Эндоскопические и локальные обследования включают эзофагогастродуоденоскопию с прицельными множественными биопсиями, оценкой размера, локализации и глубины инвазии опухоли, при подозрении на ранние формы используется увеличение и узкоспектральная визуализация, при необходимости выполняется эндоскопическое ультразвуковое исследование для уточнения вовлечения стенки и регионарных лимфоузлов, после хирургического вмешательства эндоскопия применяется для контроля анастомоза и своевременного выявления местных рецидивов или диспластических изменений.
Морфологические и молекулярно-генетические обследования включают гистологическое исследование биопсийного или операционного материала с уточнением типа аденокарциномы, степени дифференцировки, наличия периневральной и сосудистой инвазии, далее проводится иммуногистохимическое определение HER2-статуса с при необходимости FISH-подтверждением, анализ экспрессии CLDN18.2 и FGFR2b, оценка MET-амплификации и при показаниях поиск NTRK-перестроек, параллельно может оцениваться микросателлитная нестабильность и экспрессия PD-L1 для комплексного планирования таргетной и иммунотерапии, результаты оформляются в виде детального молекулярного профиля.
Функциональные обследования сердца, лёгких и почек проводятся с учётом планируемых таргетных препаратов и сопутствующих заболеваний, выполняется ЭКГ и эхокардиография для оценки фракции выброса и наличия скрытой кардиопатологии, при выраженной одышке или анамнезе хронической обструктивной болезни лёгких исследуется функция внешнего дыхания, при хронической болезни почек уточняется скорость клубочковой фильтрации и степень протеинурии, на основании этих данных подбираются дозы таргетных средств, объём химиотерапии и схема кардио- и нефропротективного сопровождения.
Что важно знать пациентам
Как долго делают целевую терапию?
Таргетные препараты обычно назначаются курсами или непрерывно до признаков прогрессирования либо неприемлемой токсичности, при хорошей переносимости и сохраняющемся эффекте лечение может продолжаться многие месяцы, иногда годы, самостоятельные перерывы, пропуски инфузий или отмена таблеток без согласования с врачом снижают вероятность устойчивого ответа и могут способствовать формированию лекарственной устойчивости, поэтому любые изменения схемы должны обсуждаться с онкологом, опирающимся на результаты обследований и общее состояние.
Какие побочные эффекты?
Для таргетной терапии характерны специфические осложнения, связанные с воздействием на определённые рецепторы и сосудистые пути, анти-HER2-препараты могут влиять на сократительную функцию сердца, антиангиогенные средства увеличивают риск артериальной гипертензии, тромбозов и нарушений заживления, препараты, нацеленные на CLDN18.2 и другие мишени, чаще вызывают тошноту, диарею и электролитные нарушения, при этом классические проявления цитотоксической химиотерапии в виде выраженной выпадения волос встречаются не всегда, а выраженность отдельных побочных эффектов определяется комбинацией всех применяемых препаратов.

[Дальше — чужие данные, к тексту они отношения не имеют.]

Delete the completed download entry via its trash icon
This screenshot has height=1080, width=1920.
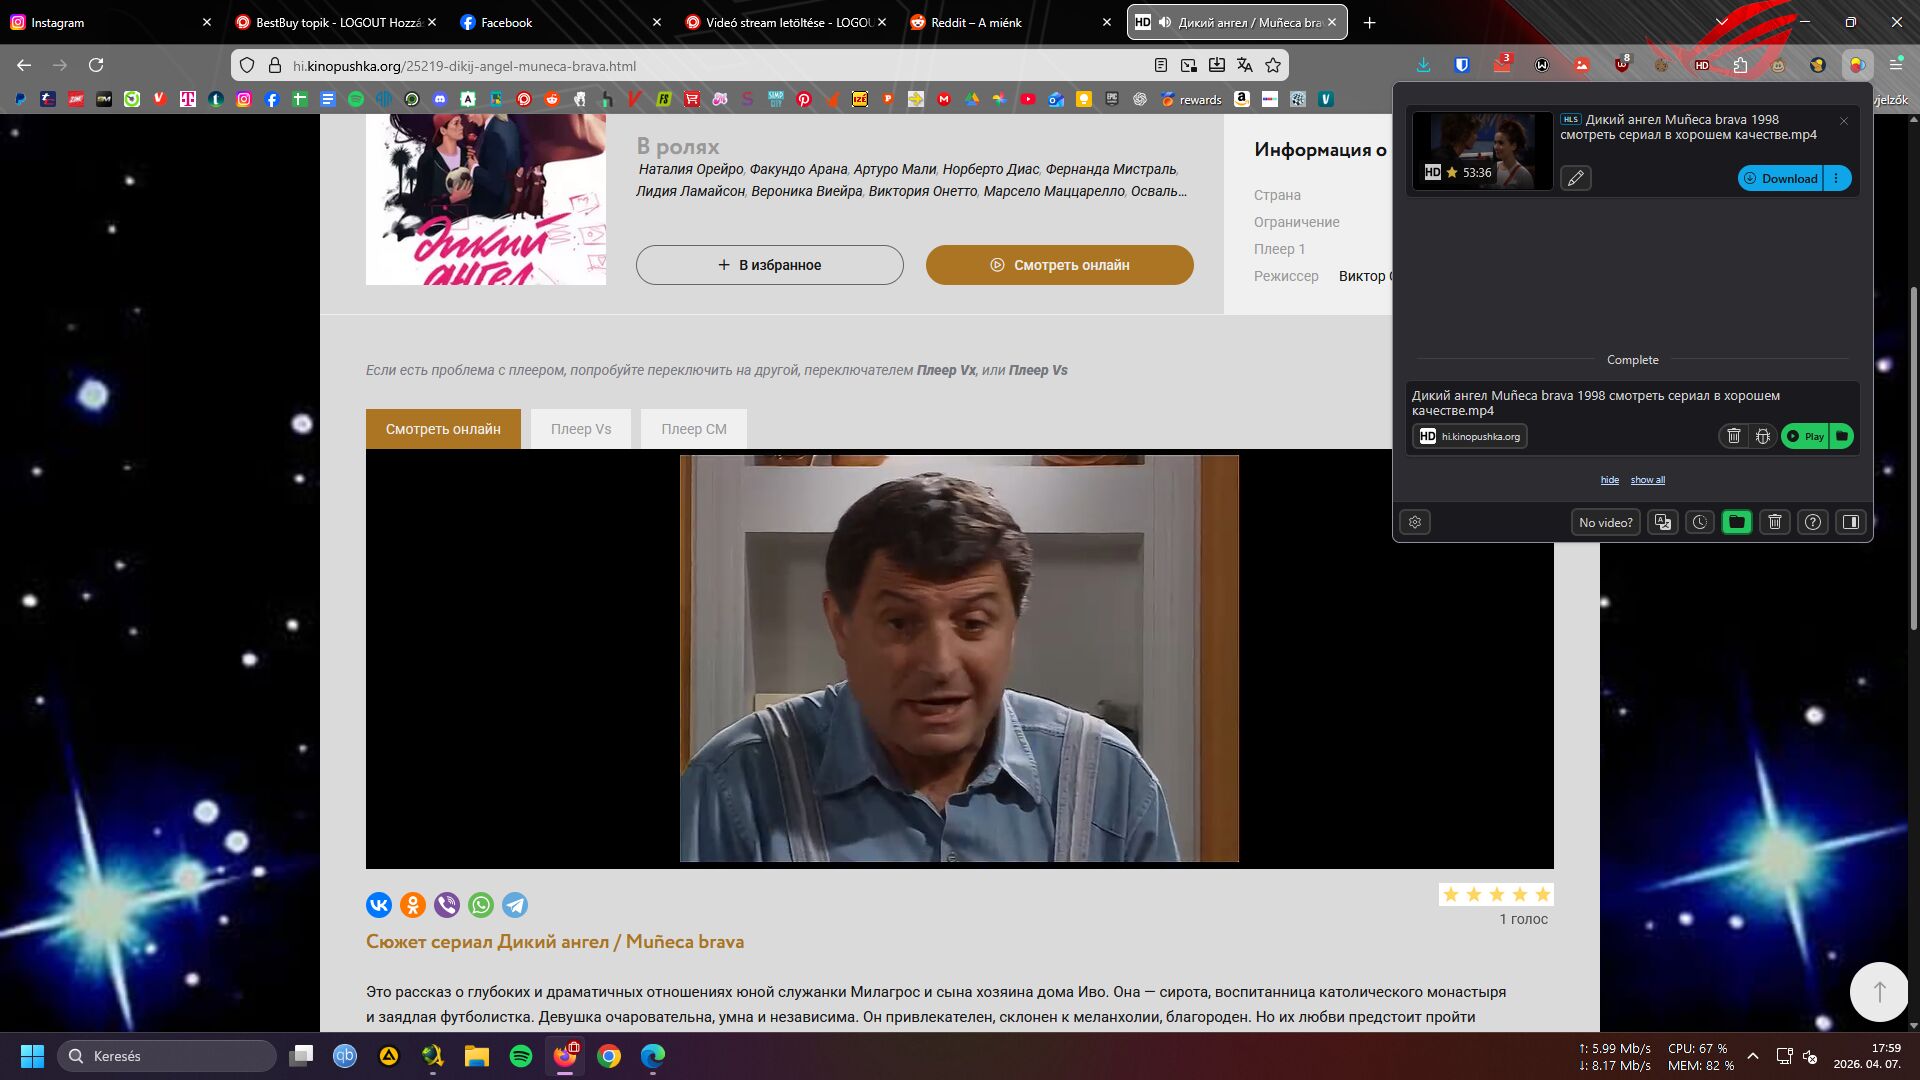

Как легче перенести молекулярно-таргетную терапию?
Для повышения безопасности и эффективности лечения важно строго соблюдать режим приёма таблеток и график инфузий, не пропускать назначенные анализы и визуализирующие обследования, ежедневно контролировать самочувствие, массу тела, характер стула, появление отёков, одышки или болей в груди и своевременно сообщать обо всех изменениях лечащей команде, нельзя самостоятельно начинать или отменять сердечные, гипотензивные, фитопрепараты и БАДы, нужно поддерживать посильную физическую активность, избегать выраженного похудания и обезвоживания, строить питание по рекомендациям нутрициолога и гастроэнтеролога, так как именно такой совместный подход позволяет удерживать баланс между противоопухолевым эффектом и переносимостью терапии.